> **TEXT PROVIDED**:
————————

- Hands of Time poster
- Starring: Jillian Michaels; Vincent Tong; Michael Adamthwaite; Brent Miller; Kirby Morrow; Kelly Metzger; Paul Dobson; Michael Daingerfield; Ian Hanlin;
- No. of episodes: 10

Release
- Original network: Cartoon Network
- Original release: May 15 – May 26, 2017

Season chronology
- ← Previous Day of the Departed Next → Sons of Garmadon

= Ninjago: Hands of Time =

Danish animated television season

Hands of Time (sometimes referred to as The Hands of Time) is the seventh season of the animated television series Ninjago: Masters of Spinjitzu (titled Ninjago from the eleventh season onward). The series was created by Michael Hegner and Tommy Andreasen. The season aired from May 15 to May 26, 2017, following the television special titled Day of the Departed. It is succeeded by the eighth season titled Sons of Garmadon. Hands of Time was the only season released in 2017 and was the last season to be produced before the release of The Lego Ninjago Movie.

————————

> **Dataset records**:
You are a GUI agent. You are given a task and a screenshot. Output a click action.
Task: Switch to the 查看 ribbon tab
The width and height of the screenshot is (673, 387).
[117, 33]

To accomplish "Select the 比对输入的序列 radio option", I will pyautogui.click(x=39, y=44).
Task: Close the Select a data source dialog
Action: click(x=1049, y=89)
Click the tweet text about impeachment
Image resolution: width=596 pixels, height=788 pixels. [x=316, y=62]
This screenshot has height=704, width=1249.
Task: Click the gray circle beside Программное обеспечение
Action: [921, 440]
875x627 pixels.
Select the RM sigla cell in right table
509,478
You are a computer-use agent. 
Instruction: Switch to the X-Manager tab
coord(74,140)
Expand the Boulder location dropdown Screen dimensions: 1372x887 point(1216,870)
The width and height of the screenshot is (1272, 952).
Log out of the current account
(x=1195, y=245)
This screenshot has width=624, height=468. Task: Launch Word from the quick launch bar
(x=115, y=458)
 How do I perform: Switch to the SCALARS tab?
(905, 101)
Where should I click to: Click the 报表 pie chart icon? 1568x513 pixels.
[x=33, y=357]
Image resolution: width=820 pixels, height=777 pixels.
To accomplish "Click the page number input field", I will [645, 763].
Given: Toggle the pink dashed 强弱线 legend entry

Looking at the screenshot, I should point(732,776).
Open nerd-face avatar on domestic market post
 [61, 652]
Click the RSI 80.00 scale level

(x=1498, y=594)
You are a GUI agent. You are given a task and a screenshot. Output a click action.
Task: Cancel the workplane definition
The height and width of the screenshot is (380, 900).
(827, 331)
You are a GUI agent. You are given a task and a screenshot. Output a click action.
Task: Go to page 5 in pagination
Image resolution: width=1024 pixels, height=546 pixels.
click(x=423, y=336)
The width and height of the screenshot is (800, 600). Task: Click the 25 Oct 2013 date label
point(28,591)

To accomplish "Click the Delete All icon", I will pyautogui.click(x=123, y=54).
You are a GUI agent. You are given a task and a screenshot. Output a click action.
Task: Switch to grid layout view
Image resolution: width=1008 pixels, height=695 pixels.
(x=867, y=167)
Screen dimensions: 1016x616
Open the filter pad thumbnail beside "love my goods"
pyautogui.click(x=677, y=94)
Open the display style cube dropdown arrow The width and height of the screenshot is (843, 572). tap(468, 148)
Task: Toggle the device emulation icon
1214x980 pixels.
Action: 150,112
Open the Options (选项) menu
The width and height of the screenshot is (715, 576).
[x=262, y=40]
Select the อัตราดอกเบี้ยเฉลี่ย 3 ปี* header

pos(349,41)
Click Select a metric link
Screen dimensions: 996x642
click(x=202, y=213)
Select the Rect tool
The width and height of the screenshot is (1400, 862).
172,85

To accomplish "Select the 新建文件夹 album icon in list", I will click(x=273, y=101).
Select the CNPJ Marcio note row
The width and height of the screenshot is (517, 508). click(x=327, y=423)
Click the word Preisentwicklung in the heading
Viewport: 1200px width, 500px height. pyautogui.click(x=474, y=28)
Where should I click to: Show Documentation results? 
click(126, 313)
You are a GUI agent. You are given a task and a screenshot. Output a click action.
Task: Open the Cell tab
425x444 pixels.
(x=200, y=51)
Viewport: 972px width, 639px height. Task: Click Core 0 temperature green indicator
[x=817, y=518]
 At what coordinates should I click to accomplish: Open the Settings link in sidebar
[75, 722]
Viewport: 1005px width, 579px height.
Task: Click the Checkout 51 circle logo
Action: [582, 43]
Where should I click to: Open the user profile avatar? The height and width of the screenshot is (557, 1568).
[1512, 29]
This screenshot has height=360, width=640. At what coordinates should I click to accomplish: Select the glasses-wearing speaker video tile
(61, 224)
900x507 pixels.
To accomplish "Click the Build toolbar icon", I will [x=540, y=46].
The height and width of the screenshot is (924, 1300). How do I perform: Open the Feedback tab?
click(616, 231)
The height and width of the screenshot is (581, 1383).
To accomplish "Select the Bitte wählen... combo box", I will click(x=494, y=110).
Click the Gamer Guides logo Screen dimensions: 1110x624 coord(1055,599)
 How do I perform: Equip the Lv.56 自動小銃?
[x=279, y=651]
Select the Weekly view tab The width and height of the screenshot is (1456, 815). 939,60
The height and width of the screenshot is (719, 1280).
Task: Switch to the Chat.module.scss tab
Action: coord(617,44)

————————

> **SET TASK 1**: Repeat the stretch of the Hands of Time passage from "Hands of Time (sometimes" through "Lego Ninjago Movie.", word for word.
> **SET TASK 2**: Reproduce the stretch of the dataset entries from the line containing "Select the CNPJ Marcio note row" through the line containing "Action: [582, 43]", with no changes.

> **WORKED ANSWER 1**:
Hands of Time (sometimes referred to as The Hands of Time) is the seventh season of the animated television series Ninjago: Masters of Spinjitzu (titled Ninjago from the eleventh season onward). The series was created by Michael Hegner and Tommy Andreasen. The season aired from May 15 to May 26, 2017, following the television special titled Day of the Departed. It is succeeded by the eighth season titled Sons of Garmadon. Hands of Time was the only season released in 2017 and was the last season to be produced before the release of The Lego Ninjago Movie.

> **WORKED ANSWER 2**:
Select the CNPJ Marcio note row
The width and height of the screenshot is (517, 508). click(x=327, y=423)
Click the word Preisentwicklung in the heading
Viewport: 1200px width, 500px height. pyautogui.click(x=474, y=28)
Where should I click to: Show Documentation results? 
click(126, 313)
You are a GUI agent. You are given a task and a screenshot. Output a click action.
Task: Open the Cell tab
425x444 pixels.
(x=200, y=51)
Viewport: 972px width, 639px height. Task: Click Core 0 temperature green indicator
[x=817, y=518]
 At what coordinates should I click to accomplish: Open the Settings link in sidebar
[75, 722]
Viewport: 1005px width, 579px height.
Task: Click the Checkout 51 circle logo
Action: [582, 43]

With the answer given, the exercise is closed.